TEXT FOR ANALYSIS:
-=-=-=-=-

Comparative genomics of family-specific regulation

To describe three interacting regulatory systems, comparative genomic approaches were used [109]. Candidate sites were identified in upstream regions of annotated genes, including hypothetical ones. A gene was considered a putative member of a regulog (a group of regulated orthologs) [110], if it had an upstream candidate site in several genomes. Site search was performed in gene upstream regions, -500 to +100 nucleotides relative to the gene start, excluding coding regions of upstream genes. The recognition profiles (nucleotide weight matrices) [109] for Fnr [27], ArcA [28] and NarP [24] were described previously. The recognition profiles and sequence logos are shown in additional files 8 and 9, respectively.

The cutoff profile scores for ArcA and FNR sites were set using known E. coli sites from the dpinteract database [111]. All E. coli FNR-binding sites passed the threshold 3.75, and all E. coli ArcA binding sites, but one outlier (upstream of the gene pflA), scored above the used threshold 4.00. With these parameters about 600 genes per genome had candidate sites in upstream regions. The cutoff for candidate NarP binding sites (3.50) was defined as the minimum score of candidate NarP sites upstream of the nitrate and nitrite respiration genes (nap, nrf and ccm) in all studied genomes. This cutoff produced about 300 genes per genome.

Clearly, most candidate sites at this stage were false positives, but the threshold could not be made stricter without loss of true sites. Anyhow, after the filtration procedure described below the number of candidate regulog members significantly decreased. Only few genes with no obvious functional link to the studied systems remained, and in most cases this was caused by sites occurring upstream of divergently transcribed genes. These observations demonstrate that the filtration procedure seems to be sufficiently effective to remove most false positives. On the other hand, each individual prediction should be considered as preliminary. Another caveat is that "orphan" sites (species-specific sites upstream of genes not regulated by other considered factors) cannot be identified by the applied procedure.

Possible operon structure was taken into account as follows. Genes were assumed to belong to one operon if (i) they were transcribed in the same direction, (ii) the intergenic distances did not exceed 200 nucleotides, and (iii) two previous conditions were met in genomes from different families. These conditions are known to perform well in operon prediction [111].

As the regulation of respiration had not been experimentally analyzed in any of the studied organisms, we developed a technique based on exhaustive pairwise comparison of genomes within taxonomic groups. For the Pasteurellaceae and the Vibrionaceae, a gene was assigned to a regulog if candidate regulatory sites were found upstream of an operon containing this gene in at least three genomes of organisms from the same family. For the Yersinia spp., a gene was considered to be a member of a regulog if candidate sites were found in both Y. pestis and Y. enterocolitica genomes. Such sites were called "conserved sites". Sites that did not satisfy these requirements were called "nonconserved". Further, if a site for one regulator was found upstream of a particular gene in one taxon, we searched for sites for all three regulators upstream of this gene and its orthologs in all studied genomes.

This approach allowed us to find new members of regulogs and to describe taxon-specific features of regulation. Its limitation is that it allows one to detect only the fact of regulation but, due to the absence of mapped promoters in the studied genomes, does not predict the type of regulation, such as repression or activation.

Programs

The search for candidate sites was done using Genome Explorer [112]. Orthologs were determined as pairs of best bi-directional hits [113] identified by Genome Explorer [112]. Multiple sequence alignments and phylogenetic trees were done using ClustalX [114]. Search for homologs of studied genes in sequence databases was done using the BLAST program [115] with E-value cutoff e-20.

-=-=-=-=-

TASK:
Rewrite everything in the comparative genomics text from "Clearly, most candidate" down to "the applied procedure.", putting "spurious predictions" in place of "false positives" wherever it occurs. The entries are separate material and have no connection to the text on comparative genomics.

SOURCE INFORMATION:

-=-=-=-=-

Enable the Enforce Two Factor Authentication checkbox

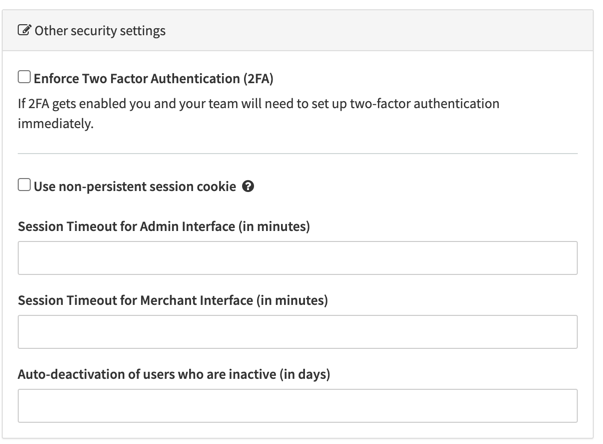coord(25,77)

-=-=-=-=-

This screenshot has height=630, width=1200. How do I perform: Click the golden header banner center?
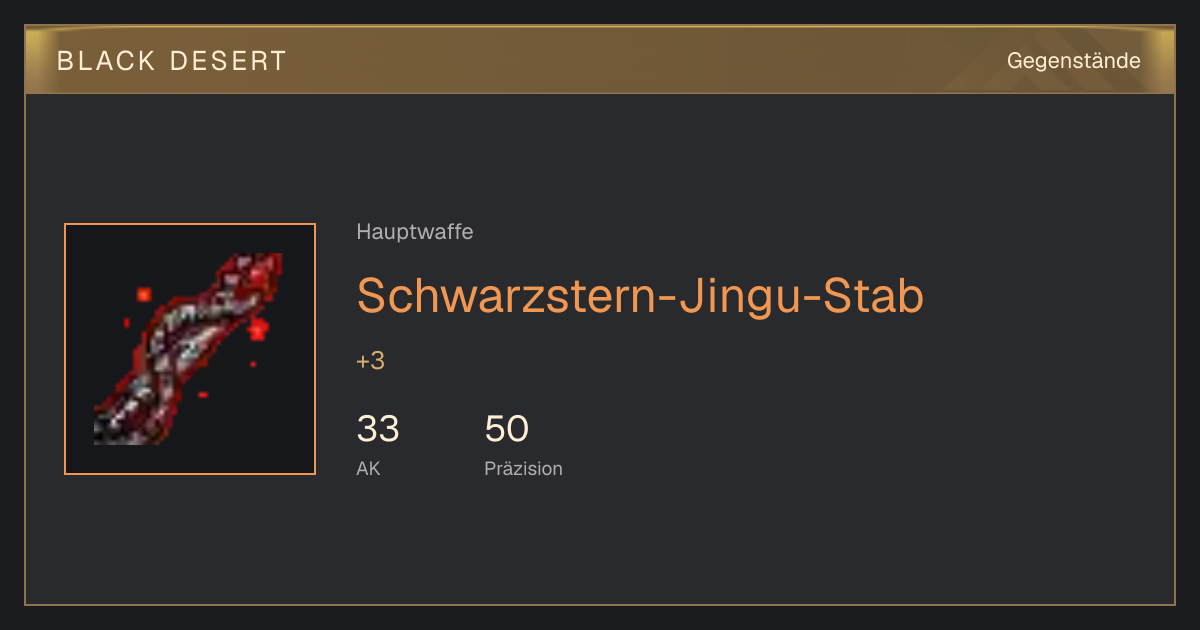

-=-=-=-=-

RESPONSE BOX:
Clearly, most candidate sites at this stage were spurious predictions, but the threshold could not be made stricter without loss of true sites. Anyhow, after the filtration procedure described below the number of candidate regulog members significantly decreased. Only few genes with no obvious functional link to the studied systems remained, and in most cases this was caused by sites occurring upstream of divergently transcribed genes. These observations demonstrate that the filtration procedure seems to be sufficiently effective to remove most spurious predictions. On the other hand, each individual prediction should be considered as preliminary. Another caveat is that "orphan" sites (species-specific sites upstream of genes not regulated by other considered factors) cannot be identified by the applied procedure.